* TASK OBJECTIVE:
Work out how many lines below contain "agent", then write only that number.

[Pixel coordinate grounding data]
====

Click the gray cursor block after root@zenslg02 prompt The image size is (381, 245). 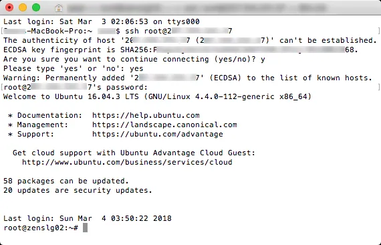click(x=85, y=228)
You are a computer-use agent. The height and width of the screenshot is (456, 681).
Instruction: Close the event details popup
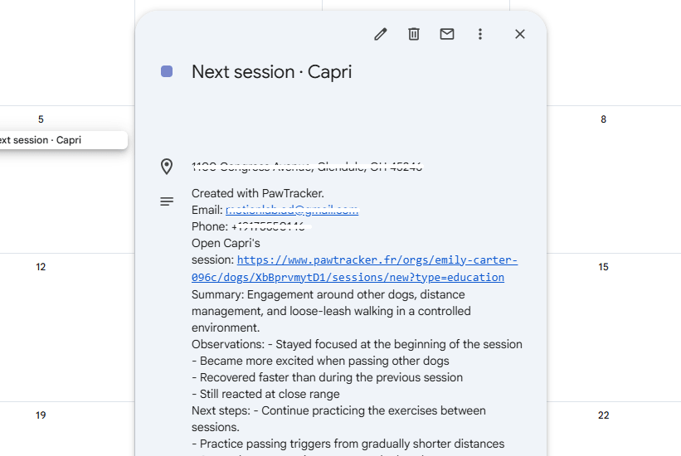click(520, 34)
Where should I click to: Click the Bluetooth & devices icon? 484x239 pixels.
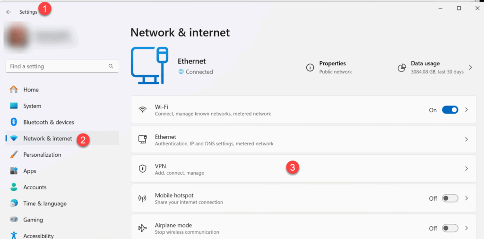click(x=14, y=122)
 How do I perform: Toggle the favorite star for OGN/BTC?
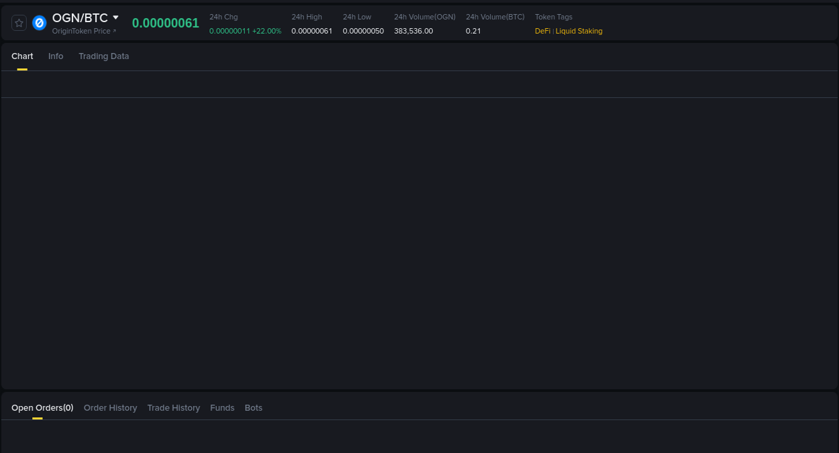click(19, 22)
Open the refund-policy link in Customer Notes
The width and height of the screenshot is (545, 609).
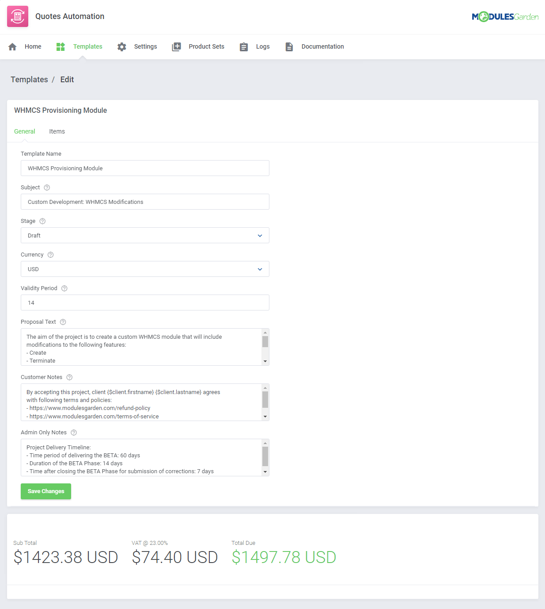point(90,408)
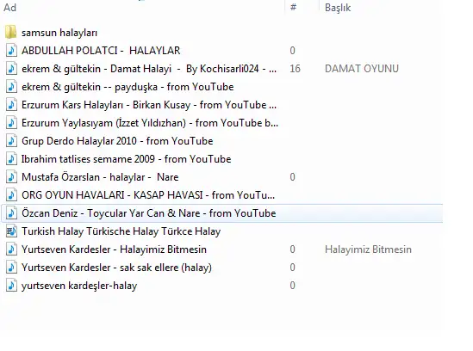473x351 pixels.
Task: Select the Grup Derdo Halaylar 2010 icon
Action: click(x=11, y=141)
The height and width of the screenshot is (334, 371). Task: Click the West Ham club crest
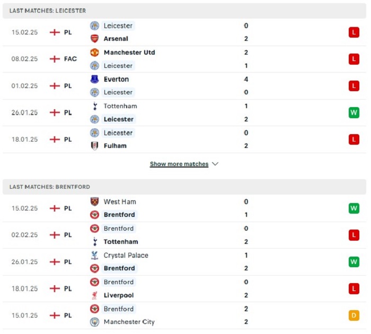[x=95, y=201]
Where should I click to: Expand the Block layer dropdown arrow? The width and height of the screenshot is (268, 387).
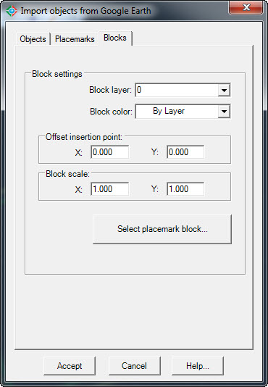pyautogui.click(x=224, y=91)
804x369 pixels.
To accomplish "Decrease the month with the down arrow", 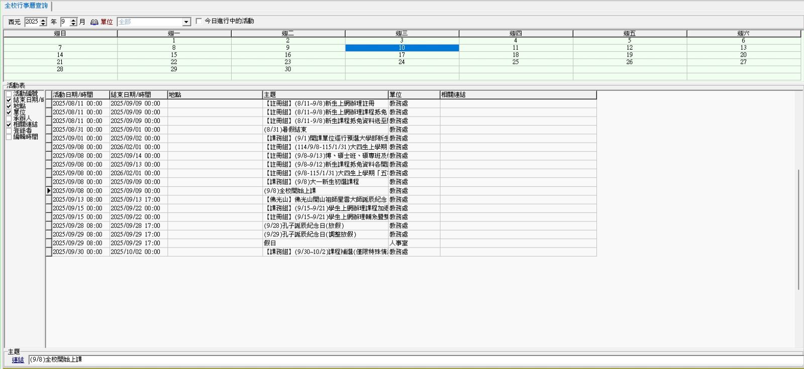I will (73, 24).
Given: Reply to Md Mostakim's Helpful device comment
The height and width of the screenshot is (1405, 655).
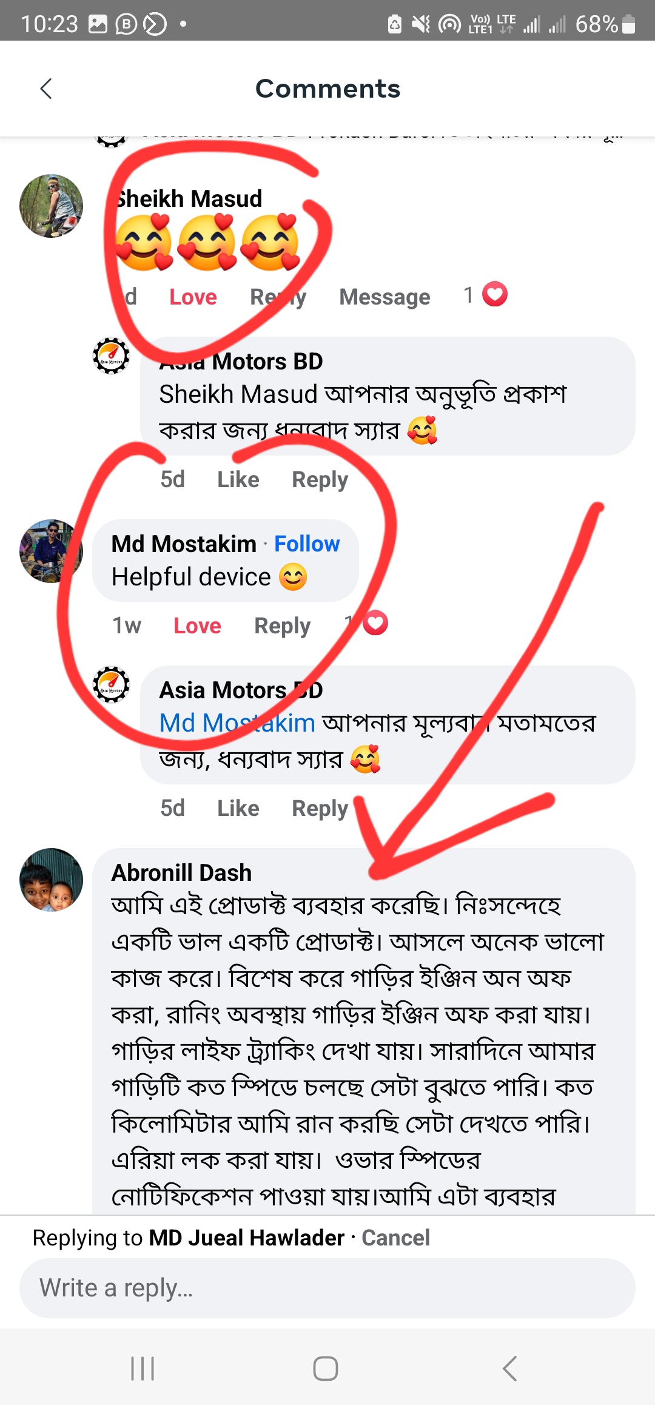Looking at the screenshot, I should 282,626.
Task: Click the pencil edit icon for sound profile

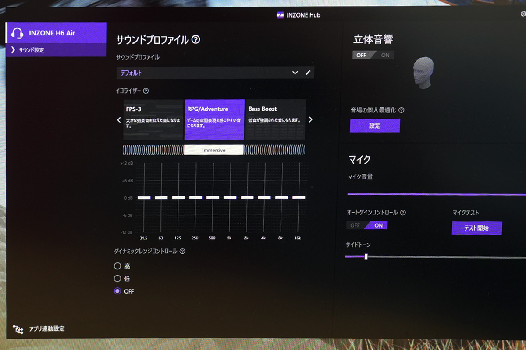Action: pos(308,73)
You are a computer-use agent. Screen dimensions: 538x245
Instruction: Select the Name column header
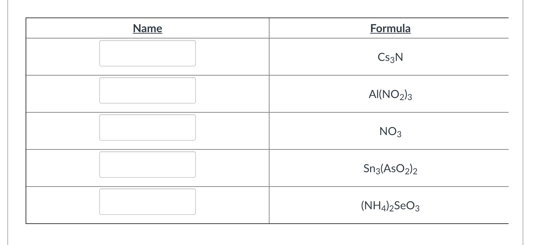click(147, 28)
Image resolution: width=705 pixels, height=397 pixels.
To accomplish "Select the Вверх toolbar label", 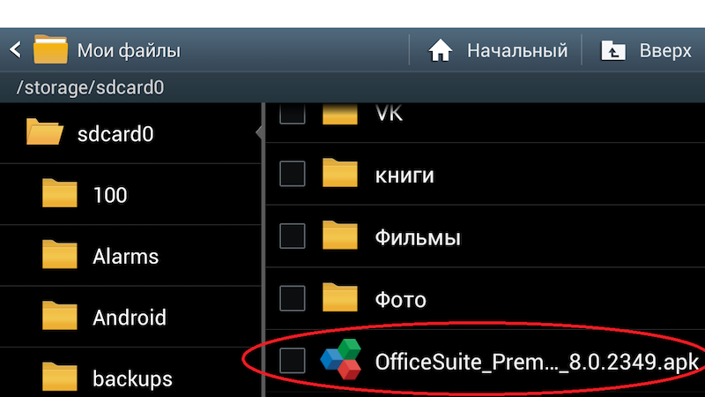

====

* THE COMPLETED TASK:
2